Regioni, pazienti non Covid penalizzati. Sottratti posti letto
I contagi da Coronavirus sono in costante aumento in tutta Italia ma le Regioni cercano con tutte le forze di non retrocedere in zona gialla, per questo negli ospedali si va a caccia di nuovi posti letto da dedicare ai pazienti Covid, necessari per restare nei parametri. Questo però – si legge sul Messaggero – rischia di innescare un effetto domino che va a penalizzare i pazienti affetti da altre malattie. La situazione è complicata ovunque, e così alla fine si è costretti ad una sorta di gioco ad incastri, che funziona solo se i medici danno una maggiore disponibilità di turni, a volte con la promessa di incentivi economici, e se il numero dei posti letto, laddove possibile, viene aumentato.

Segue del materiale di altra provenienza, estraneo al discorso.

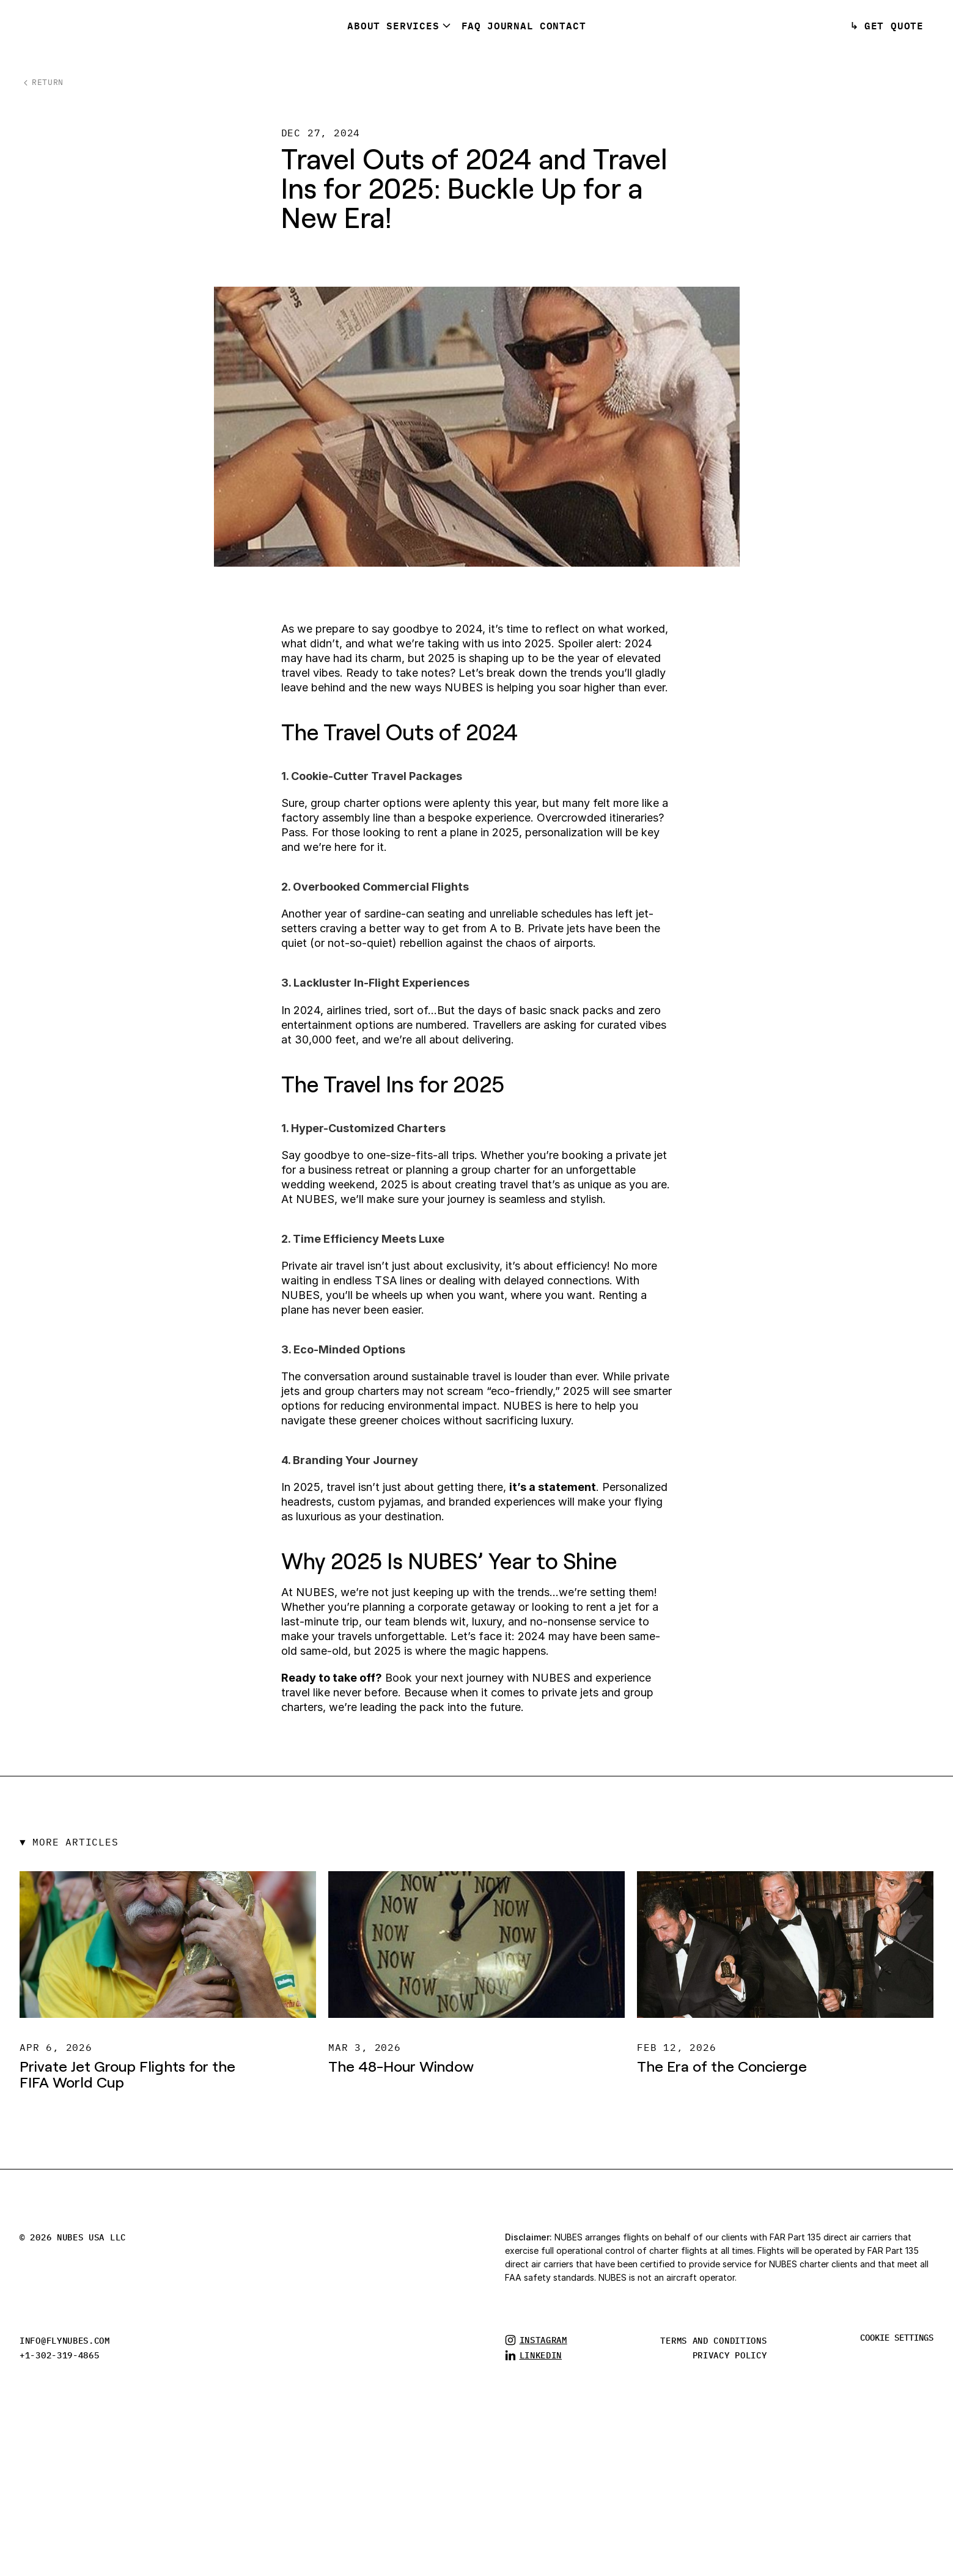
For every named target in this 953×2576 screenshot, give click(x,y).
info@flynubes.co (62, 2340)
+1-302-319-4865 (60, 2355)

I malati non Covid così – prosegue il Messaggero – sono ostretti a vedersi rimandare interventi programmati da mesi perché le sale operatorie sono state ridotte e i medici e gli infermieri spesso sono impegnati a somministrare vaccini o a effettuare tamponi. Da Nord a Sud, in sostanza, la priorità ce l’hanno i pazienti Covid, spesso non vaccinati. Tutti gli altri, con patologie non gravi, devono attendere che si liberi un posto. “Bisogna trovare – spiega Massimiliano Dalsasso, presidente dell’associazione anestesisti – le combinazioni giuste per curare i pazienti fragili e quelli che non sono urgenti. Le sale operatorie e le terapie intensive sono in altissima pressione”.